Rating:  Summary: Good pickup for SF Bay Area-based readers Review: In general, I liked Dave Eggers' book. The guy has an amazing talent to take a mundane incident (like an interview with MTV for a possible "Real World" role) and examine it every which way to Sunday. Before you know it, he's taken 30+ pages to describe what is probably an hour-long event. I think he's in on the joke, folks. He knows it's mundane; he knows it's weird to spend 30 pages talking about it. But he's going to do it anyway. And, frankly, the deeper he gets, the funnier it is. For example, the scene where he meets Pud (of "Real World SF" fame), is flat-out hilarious.Which brings up a point I want to make, one that I think is underserved in these reviews: if you're living in the SF Bay Area, or if you've recently vacated the premises, you owe it to yourself to read AHWOSG. Eggers eye and ear for San Francisco in the mid-90s is amazing. His late-in-the-book rant about why he's fed up with the city and is looking to leave is pitch perfect. It crystallizes the thoughts of a lot of people here. He's got a really good take on Berkeley's unique characteristics as well. Don't take the title seriously and you'll have a great time with this one.

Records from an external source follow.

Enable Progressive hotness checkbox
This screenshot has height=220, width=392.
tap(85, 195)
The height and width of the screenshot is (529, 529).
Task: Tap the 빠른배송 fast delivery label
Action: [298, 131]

Rating:  Summary: Ten, Twenty, Thirty Stars Review: This book is a heartbreaking work of staggering genius; it is also (to put it otherwise; and please excuse the metaphor) a mind-blowingly brilliant work of mental pornography. Eggers dares to publish aspects of the psyche that are ordinarily left private, unexposed, and even altogether overlooked. Fortunately, the psyche on display here--and this wouldn't be the case with just any psyche--looks spectacularly good even or maybe especially in its barest and least disguised form. By "spectacularly good" I mean: unusually fine, nicely sculpted, athletic in ways that dazzle, illuminated from within, beautifully toned, frequently seductive, breath-taking from certain angles, so exquisite it's unacceptably painful sometimes, very difficult to resist, and simply mesmerizing. You can't really take your eyes off of the performance (I didn't stop reading till I had followed each and every permutation of thought to its final destination); and when you've finished reading the book you long somehow to converse with this psyche or mind or whatever it is that you've been staring at and laughing along with and learning a lot from and feeling both enthralled and deeply moved by all this time. A fascinating experiment in publication--what counts as a publishable detail of consciousness? and what are the various ways in which it can be published?--AHWOSG is also a brutally tantalizing exercise in self-exposure. The self exposed here happens to belong to someone who's got enormous talent, a richly intricate mind, and a gorgeous soul. This book is dangerously, intolerably good. Five stars do not suffice.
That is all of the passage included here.